Energy drain #7: Decision-making

According to Dr. John R. Sharp, a Harvard Medical School psychiatrist, "Decisions are mental exercises that literally burn calories; you expend energy to make them."

To lessen the mental drain, Sharp recommends making decisions in the morning when energy levels are highest, and to rely on intuition.

"Rational analysis takes the most energy, but intuition takes little," Sharp explains, going on to recommend finding a quiet spot in which to tune into your inner guide and let go of the noise in your rational mind through meditation , yoga or prayer.

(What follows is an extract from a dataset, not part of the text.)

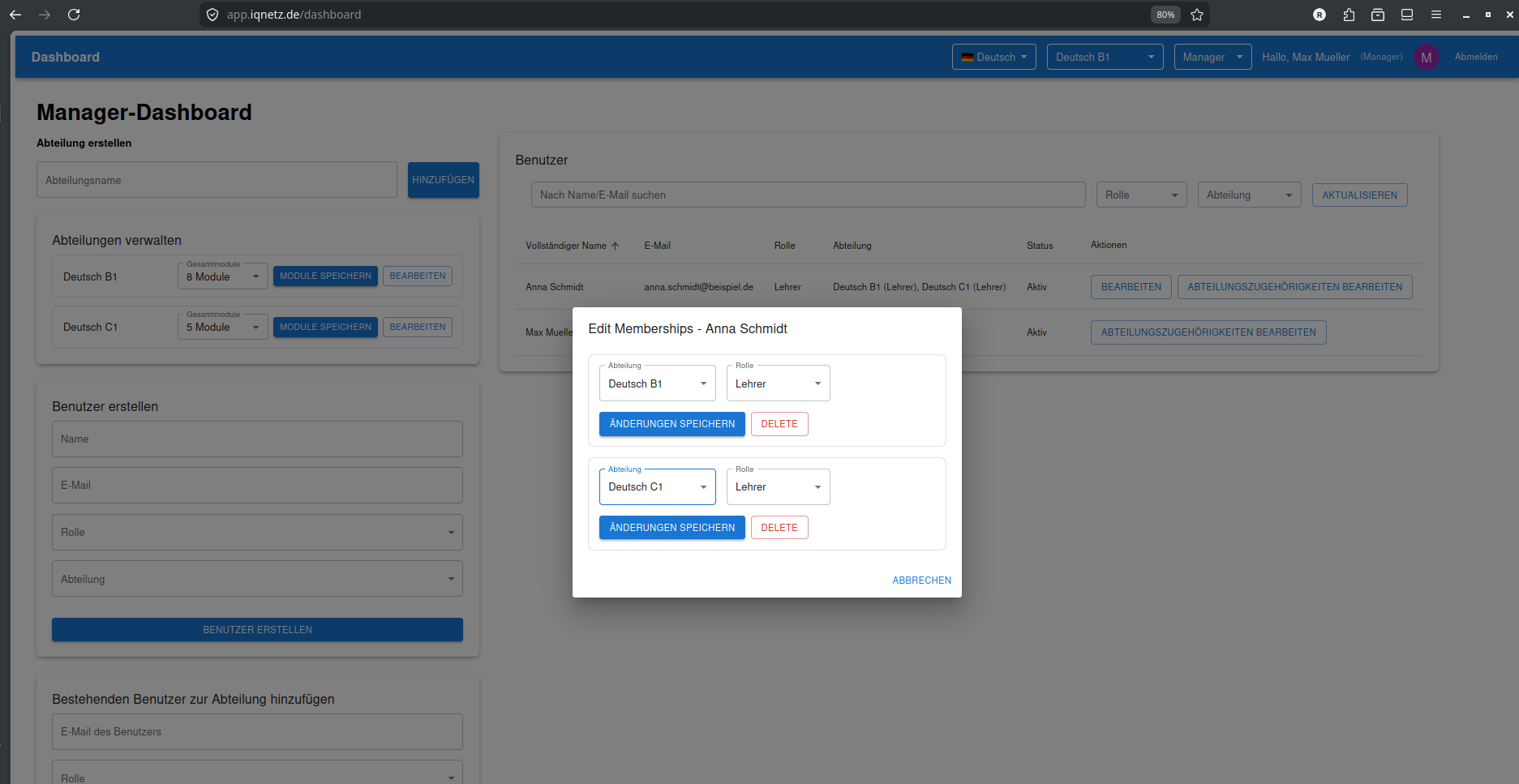
Task: Open the browser extensions puzzle icon
Action: click(x=1349, y=15)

Om, I'm totally on-board with this one. Decision-making hasn't always been my strong suit, but it's one I have worked on and believe I've achieved some measure of success. The key was in realizing that the consequences of a "wrong" decision were rarely as dire as I'd feared. Sometimes there is no right or wrong decision, just, simply, a choice and, no matter what you decide, things usually have a way of working themselves out. So, just roll with it. Go with the flow and stop agonizing. Everything will be okay. Really.

Energy drain #8: Living in the past

Supposedly ruminating on the past takes away your ideas about moving forward.

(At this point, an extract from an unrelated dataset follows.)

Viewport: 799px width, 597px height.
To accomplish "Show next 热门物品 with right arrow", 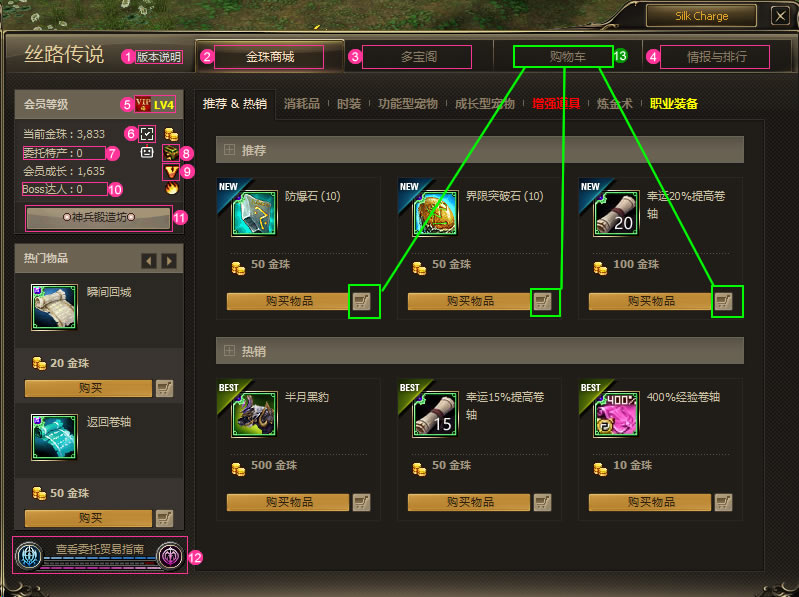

I agree this is true if one is lamenting about negative past events, feelings or experiences.

Otherwise, I believe that reminiscing about good things and happy times can be an uplifting and positive pursuit. We can learn from the past and apply it towards future endeavors. Plus, it never hurts to look back and see how far you've come. Your past is what makes you who you are today and who you will become in the future.

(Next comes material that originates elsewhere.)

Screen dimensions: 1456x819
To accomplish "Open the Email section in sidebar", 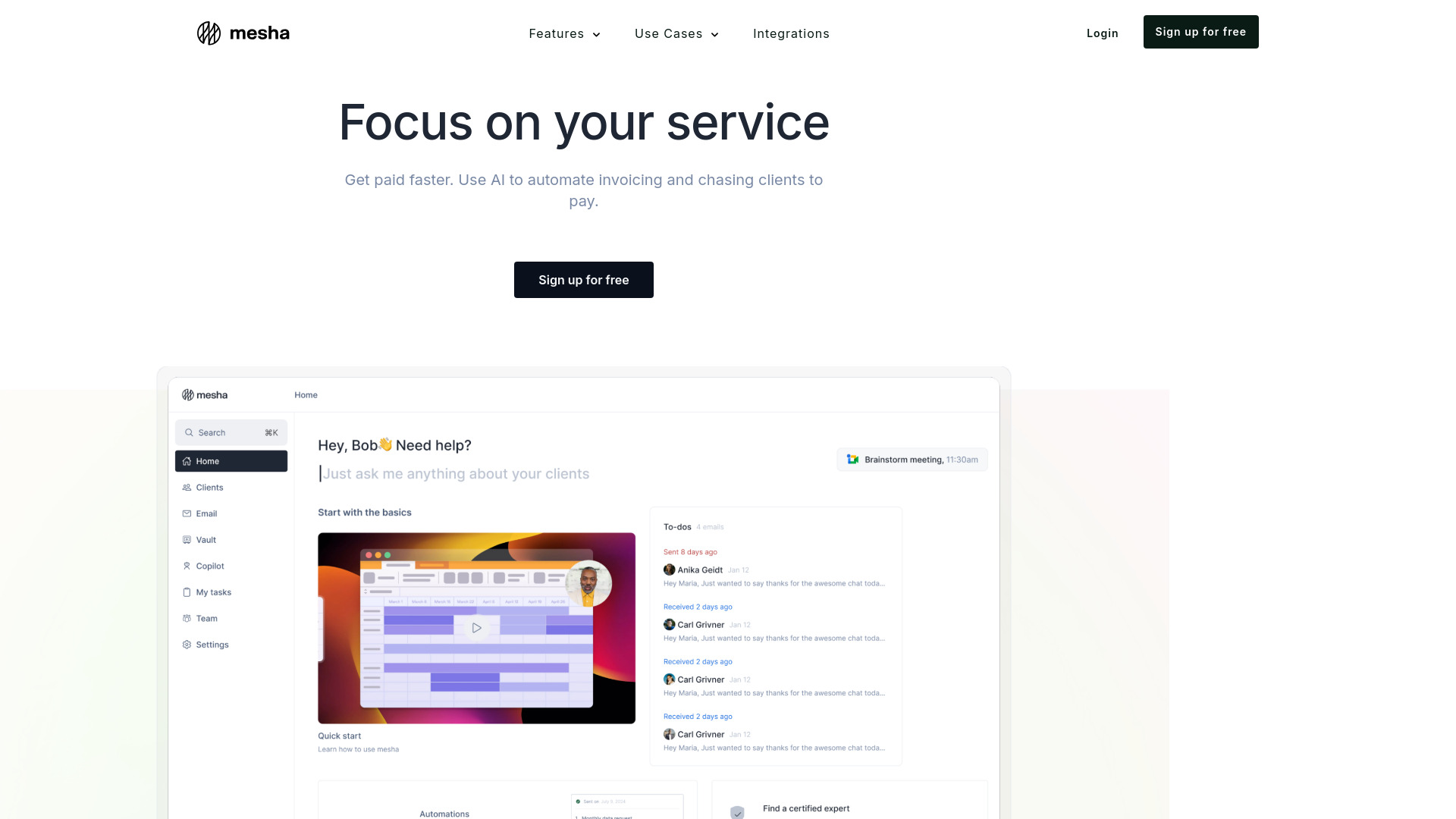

So, go ahead; look back and laugh every now and again. I believe it is good for the soul.

Saturday, March 3, 2012

It's all downhill from here

In life, in general, when you say "it's all downhill;" that's not a good thing.

However, when training for a race, that phrase takes on an entirely different connotation; it's a good thing.

When you hit that point in your training when "it's all downhill;" you've got it made. You're on easy street. The hard work is done and there's nothing left to do but cruise on to the main event.

I hit that point today and it feels oh so good!

With 13 miles looming, I met my running partner and we started on our way. For the first three miles my legs felt heavy, my body resisted the effort. Then the course started going uphill and my partner began pulling away, handing me a big piece of humble pie.

When we hit the high point of the course, I sucked down an Espresso Hammer Gel (first time I've ever used a caffeinated gel!) and began to gain some ground. With the wind at our backs and running a flat section of the course with breathtaking views, we switched to negative split mode.

With three miles to go before the nastiest hill on the route, my partner suggested we run at race pace. Ugh. She is one tough cookie, but she pushes me, and that's a good thing. She helps me to be a better runner.

We finished strong and, still having some gas in the tank, sprinted the last leg of the run until we were sucking wind and feeling light-headed and tingly. Gotta love those anaerobic moments.

But we did it and now it's taper time. Race day is two weeks from today; the day that all the training and hard work pays off. I managed my fluids and fuel much better today and felt stronger than I have during the entire past two months of training. It's exactly the feeling you want to have going into race day. I Walked Like an Egyptian over to Cabo Wabo and then Walked on Sunshine down to Panama where I Shocked the Monkey with my negative split, leaving me feeling pretty Crafty when all was said and done.

So, I'm feeling optimistic. I may not set any records on race day or achieve a new PR, but I'm pretty sure I am in a good place to run a race I can feel good about and be proud of.

DC Rock N Roll Half Marathon--Bring it ON!